[Word and element pointing entries]
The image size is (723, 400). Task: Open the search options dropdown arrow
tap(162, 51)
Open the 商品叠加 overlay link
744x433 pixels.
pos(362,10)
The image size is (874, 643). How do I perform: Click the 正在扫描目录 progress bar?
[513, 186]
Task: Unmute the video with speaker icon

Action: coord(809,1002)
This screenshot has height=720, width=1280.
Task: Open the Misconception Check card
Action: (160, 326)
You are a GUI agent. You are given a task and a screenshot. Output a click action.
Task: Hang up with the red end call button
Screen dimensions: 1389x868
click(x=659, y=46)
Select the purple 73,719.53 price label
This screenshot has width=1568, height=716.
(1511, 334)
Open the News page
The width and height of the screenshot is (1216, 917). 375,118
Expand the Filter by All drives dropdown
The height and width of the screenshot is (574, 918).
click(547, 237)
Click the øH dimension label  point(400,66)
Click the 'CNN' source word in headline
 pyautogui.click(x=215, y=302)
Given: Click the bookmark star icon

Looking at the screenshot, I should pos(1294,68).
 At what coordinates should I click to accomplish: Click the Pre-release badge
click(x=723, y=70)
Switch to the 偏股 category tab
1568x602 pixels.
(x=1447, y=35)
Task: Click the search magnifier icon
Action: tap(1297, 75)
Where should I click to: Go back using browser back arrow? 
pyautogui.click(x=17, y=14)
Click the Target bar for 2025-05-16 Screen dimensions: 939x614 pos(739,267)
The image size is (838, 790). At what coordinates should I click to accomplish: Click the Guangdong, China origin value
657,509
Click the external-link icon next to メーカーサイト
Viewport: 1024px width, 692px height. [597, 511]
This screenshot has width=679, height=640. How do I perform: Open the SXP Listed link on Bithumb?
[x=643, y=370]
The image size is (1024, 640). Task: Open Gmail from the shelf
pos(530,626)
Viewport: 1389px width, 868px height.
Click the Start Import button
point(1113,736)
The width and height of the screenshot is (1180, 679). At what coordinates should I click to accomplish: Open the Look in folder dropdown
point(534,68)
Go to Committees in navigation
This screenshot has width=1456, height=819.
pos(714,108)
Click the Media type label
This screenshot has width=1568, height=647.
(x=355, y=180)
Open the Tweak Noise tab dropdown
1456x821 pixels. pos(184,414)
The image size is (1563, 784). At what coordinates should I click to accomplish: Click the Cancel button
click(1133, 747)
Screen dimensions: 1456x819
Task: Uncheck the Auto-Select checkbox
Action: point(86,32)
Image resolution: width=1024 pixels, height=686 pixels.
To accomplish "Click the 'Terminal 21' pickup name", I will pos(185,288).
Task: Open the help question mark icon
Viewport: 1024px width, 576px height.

Written problem — List every line of the records that contains the word "screenshot", copying each line in full.

Output of the exercise —
This screenshot has height=720, width=1280.
You are a GUI agent. You are given a task and a screenshot. Output a click action.
This screenshot has width=1568, height=716.
The width and height of the screenshot is (1216, 917). 375,118
The height and width of the screenshot is (574, 918).
Looking at the screenshot, I should pos(1294,68).
This screenshot has width=679, height=640. How do I perform: Open the SXP Listed link on Bithumb?
The width and height of the screenshot is (1180, 679). At what coordinates should I click to accomplish: Open the Look in folder dropdown
This screenshot has width=1456, height=819.
This screenshot has width=1568, height=647.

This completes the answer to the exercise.